▸ Source material:
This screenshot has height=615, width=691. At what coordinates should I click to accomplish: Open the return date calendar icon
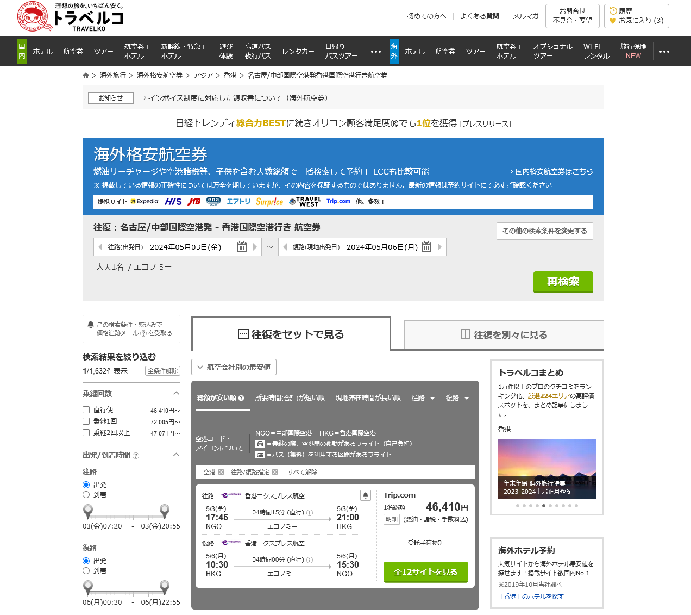coord(426,247)
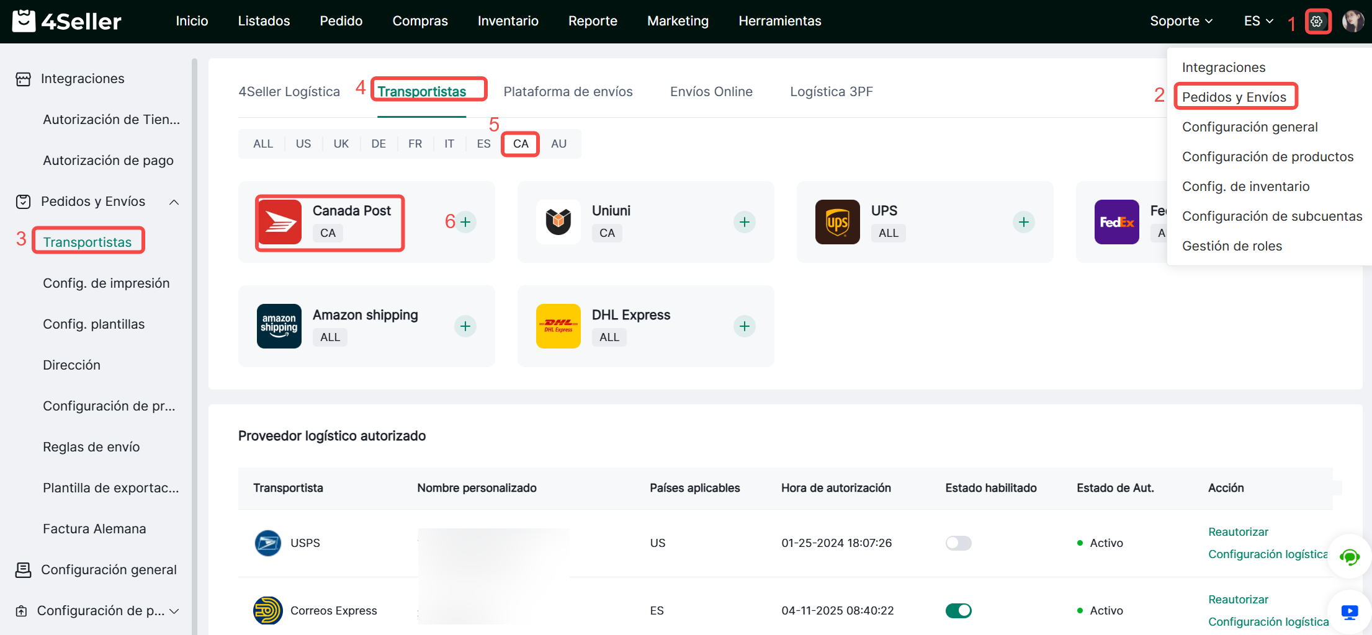This screenshot has width=1372, height=635.
Task: Disable the Correos Express toggle
Action: [958, 611]
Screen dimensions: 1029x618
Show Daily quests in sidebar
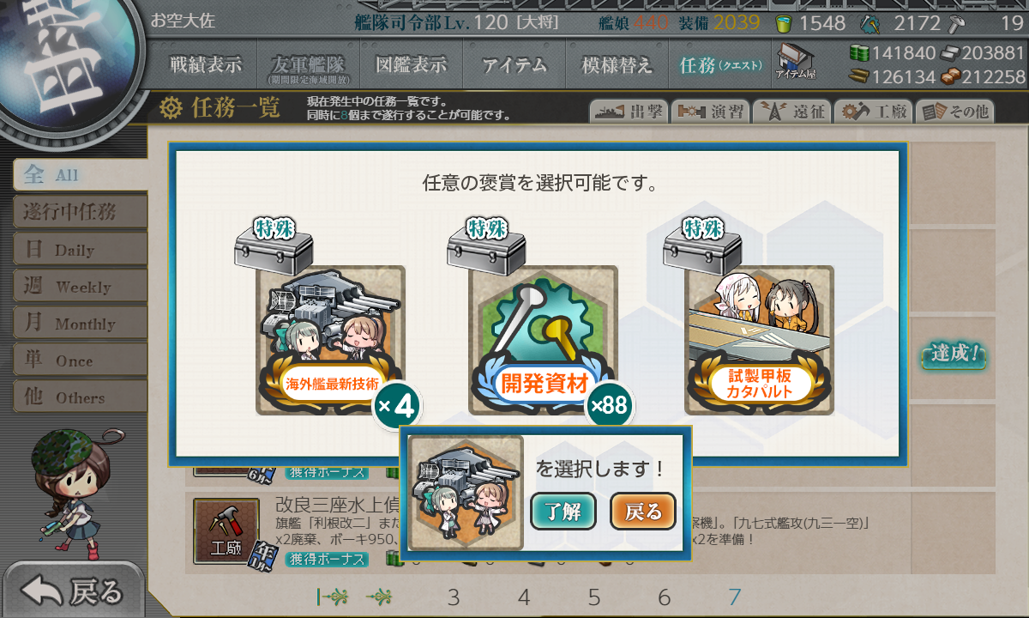(79, 250)
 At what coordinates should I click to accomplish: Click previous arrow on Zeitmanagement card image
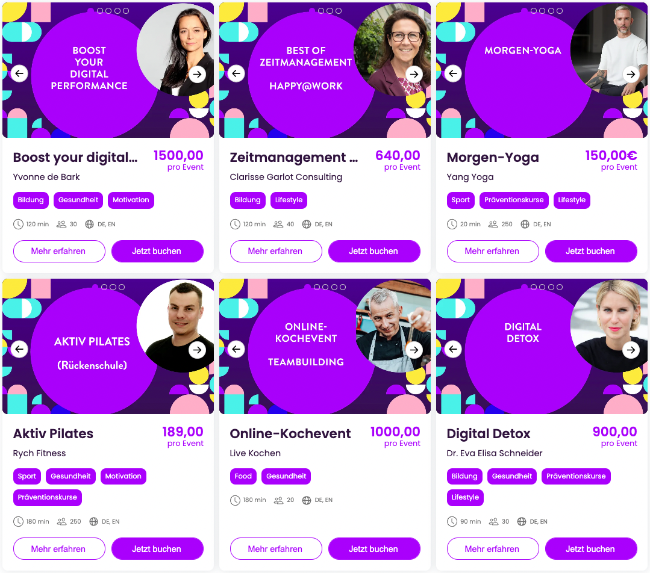[x=236, y=74]
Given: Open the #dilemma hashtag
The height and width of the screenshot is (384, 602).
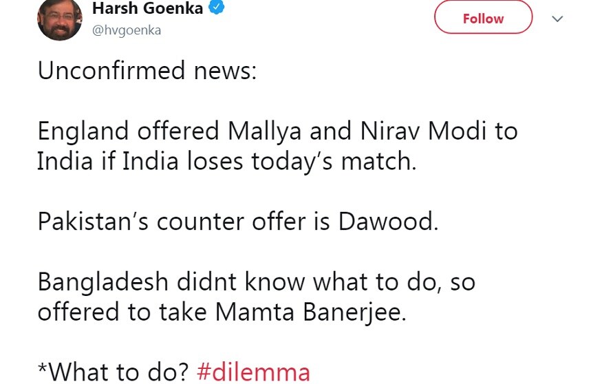Looking at the screenshot, I should click(253, 372).
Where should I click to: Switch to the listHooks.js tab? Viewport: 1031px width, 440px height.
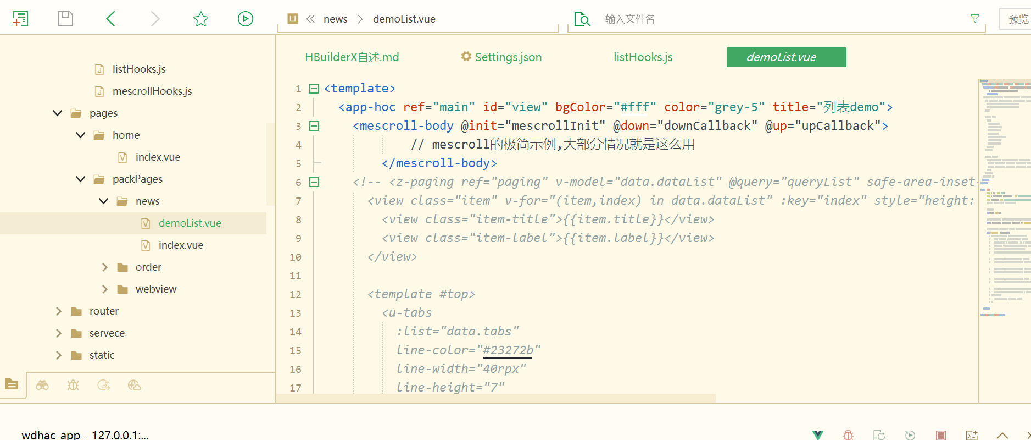coord(643,57)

▸ About this exercise:
The copy should begin at the line containing "Given: Open the #dilemma hashtag" and end at the last line of the data above; please restate those lines word for word without the pictures.

▸ Final answer:
Given: Open the #dilemma hashtag
The height and width of the screenshot is (384, 602).
Looking at the screenshot, I should click(253, 372).
Where should I click to: Switch to the listHooks.js tab? Viewport: 1031px width, 440px height.
coord(643,57)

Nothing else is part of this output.